Gli incendi hanno distrutto in due giorni ottomila ettari di territorio; le servitù militari occupano stabilmente e inquinano (una forma di devastazione più grave persino di quella causata dal fuoco) trentacinque mila ettari. Mauro ha annunciato una conferenza nazionale che la Difesa sta organizzando per giugno del 2014 con una tappa a Cagliari. Il poligono del Salto di Quirra è oggetto dal gennaio 2011 di un’inchiesta della procura di Lanusei per disastro ambientale. Attualmente il procedimento è aperto davanti al gup, che deve pronunciarsi sulla richiesta di rinvio a giudizio di venti indagati, fra militari e civili. Ma nella prospettiva tracciata dal ministro durante la sua visita a Cagliari resta fondamentale, più che Quirra, il poligono di Capo Teulada, definito un «unicum in Italia per la possibilità di attività congiunte di aeronautica, marina ed esercito». A dicembre 2012 la Difesa aveva stanziato 75 milioni di euro per le bonifiche nel poligono di Quirra, ma il ministro, pur confermando la cifra, ha spiegato che il bilancio del suo dicastero probabilmente andrà incontro a nuovi tagli. A maggio 2012, nella scorsa legislatura, la commissione del Senato sull’uranio impoverito aveva disegnato, nella sua relazione conclusiva, uno scenario molto diverso da quello che si intravvede dalle dichiarazioni rese a Cagliari da Mauro: i poligoni di Capo Teulada e di Capo Frasca avrebbero dovuto interrompere l’attività, mentre a Quirra le bonifiche avrebbero dovuto trasformare la base in un centro di ricerca tecnologico-scientifico, con divieto, raccomandava la commissione, di «tutte le attività suscettibili di produrre grave pregiudizio alla salute e all’ambiente».

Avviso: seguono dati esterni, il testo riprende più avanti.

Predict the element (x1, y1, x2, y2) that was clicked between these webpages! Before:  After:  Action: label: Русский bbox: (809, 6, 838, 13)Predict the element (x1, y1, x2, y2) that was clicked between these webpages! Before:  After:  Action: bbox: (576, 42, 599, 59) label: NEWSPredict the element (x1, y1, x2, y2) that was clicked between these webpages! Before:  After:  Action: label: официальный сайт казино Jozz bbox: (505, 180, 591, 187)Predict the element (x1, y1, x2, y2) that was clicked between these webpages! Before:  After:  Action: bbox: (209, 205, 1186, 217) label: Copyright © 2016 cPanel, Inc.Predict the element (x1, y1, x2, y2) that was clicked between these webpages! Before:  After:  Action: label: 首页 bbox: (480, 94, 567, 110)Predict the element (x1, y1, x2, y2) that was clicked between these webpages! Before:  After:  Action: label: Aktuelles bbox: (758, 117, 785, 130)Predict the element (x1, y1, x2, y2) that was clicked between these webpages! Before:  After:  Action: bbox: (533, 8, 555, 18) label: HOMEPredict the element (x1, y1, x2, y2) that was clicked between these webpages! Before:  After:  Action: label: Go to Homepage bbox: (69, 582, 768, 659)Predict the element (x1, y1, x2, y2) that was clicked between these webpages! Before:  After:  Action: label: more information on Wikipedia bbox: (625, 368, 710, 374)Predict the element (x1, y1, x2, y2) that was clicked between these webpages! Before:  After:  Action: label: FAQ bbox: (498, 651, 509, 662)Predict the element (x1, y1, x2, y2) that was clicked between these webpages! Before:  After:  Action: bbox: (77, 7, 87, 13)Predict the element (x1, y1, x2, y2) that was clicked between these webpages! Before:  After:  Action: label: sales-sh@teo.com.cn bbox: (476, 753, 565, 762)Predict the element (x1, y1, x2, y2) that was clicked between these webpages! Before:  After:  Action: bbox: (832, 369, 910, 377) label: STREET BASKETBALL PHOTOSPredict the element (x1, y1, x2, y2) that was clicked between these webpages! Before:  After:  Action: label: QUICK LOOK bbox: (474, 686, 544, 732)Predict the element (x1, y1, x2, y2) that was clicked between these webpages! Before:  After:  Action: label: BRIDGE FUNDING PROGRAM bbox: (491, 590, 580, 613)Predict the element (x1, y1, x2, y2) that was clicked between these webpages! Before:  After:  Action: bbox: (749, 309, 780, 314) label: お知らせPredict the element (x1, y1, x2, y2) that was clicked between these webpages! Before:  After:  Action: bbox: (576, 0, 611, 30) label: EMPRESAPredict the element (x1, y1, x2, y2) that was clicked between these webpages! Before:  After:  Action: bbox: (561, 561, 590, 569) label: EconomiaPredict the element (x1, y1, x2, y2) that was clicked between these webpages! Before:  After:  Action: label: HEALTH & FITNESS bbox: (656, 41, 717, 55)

In Sardegna esiste un enorme problema di governo del territorio, articolato su tre fronti: impatto delle attività turistiche sulle coste, servitù militari, rischio incendi nella zone interne, dove ancora le attività economiche più tradizionali (allevamento e agricoltura) hanno un peso rilevante. Tre questioni che andrebbero affrontate in un’ottica unitaria di tutela dell’ambiente, di sviluppo economico compatibile e di cancellazione dei vincoli militari. Niente di tutto questo è all’orizzonte. Nella primavera del prossimo anno ci saranno le elezioni regionali. Scorrete le cronache politiche dei giornali sardi di queste settimane e vedrete che si parla d’altro, della lotta tra correnti Pdl e correnti Pd per la scelta del candidato governatore. Mentre l’isola brucia.